Toronto’s Chango will give Rubicon the ability to target advertisements based on a website user’s intent, which is inferred from search engine entries or the content a user is viewing. Intent marketing is a lucrative revenue stream for search engines such as Google.

Chango takes the technology behind intent marketing and offers it to the company’s customers without search engine partnerships. Search engines such as Google pioneered intent marketing and have dominated this kind of advertising with products such as AdWords, but Chango now competes with them.

“A lot of dollars have been focused on search to date,” said Frank Addante, Rubicon’s chief executive. “We are now able to take this technology and more dollars away from search.”

Chango’s technology uses publishers’ data to learn how users came to their websites and what content they view.

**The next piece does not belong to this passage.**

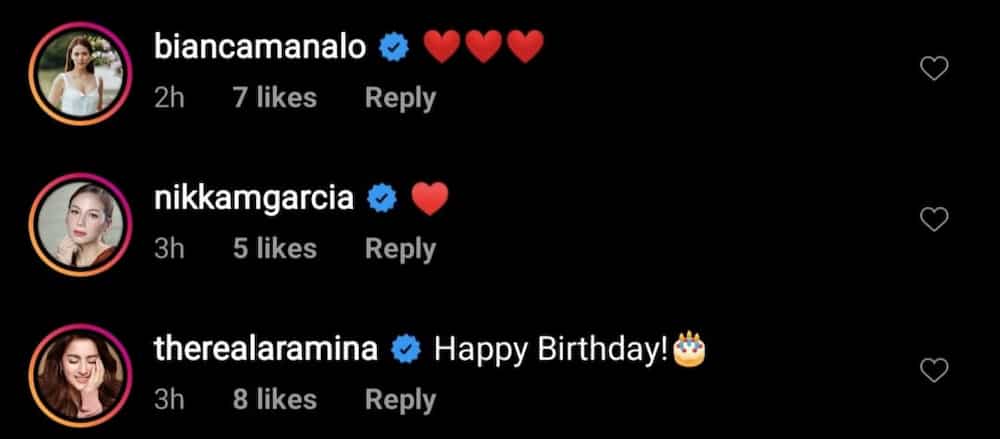This screenshot has width=1000, height=439.
Task: Like biancamanalo's comment with the heart icon
Action: point(934,68)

That technology will give Rubicon’s customers another way to sell their advertising inventory.

“You might search for something on a search engine, but you’re likely to land on a publisher that uses Rubicon,” said Addante. “Fifty percent of the top 100 websites are customers of our platform.”

Top publishers have shied away from selling their ad inventory for intent marketing because of the low price they often receive from search engines.

However, Rubicon believes there is opportunity in serving premium websites and advertisers.

“Our belief is that dollars will move to premium marketplaces,” Addante said.

Rubicon’s focus on premium websites has helped drive up the average price of ads on its platform, from 36 cents per thousand views in 2013 to 67 cents in 2014.

Some of Rubicon’s premium customers include Pangea Alliance, a programmatic advertising partnership formed in mid-March by Guardian News and Media Ltd., Cable News Network, Financial Times Ltd. and Thomson Reuters, with some ad inventory from Economist Newspaper Ltd.

For its part, Chango’s customers include more than 60 Fortune 500 advertisers. According to the Technology Fast 50 list published by Deloitte Touche Tohmatsu Ltd., the company’s revenue grew almost 70,000 percent over the past five years.

Addante said the deal will likely close in the next 10 to 20 days. Chango’s 150 employees will remain in Toronto.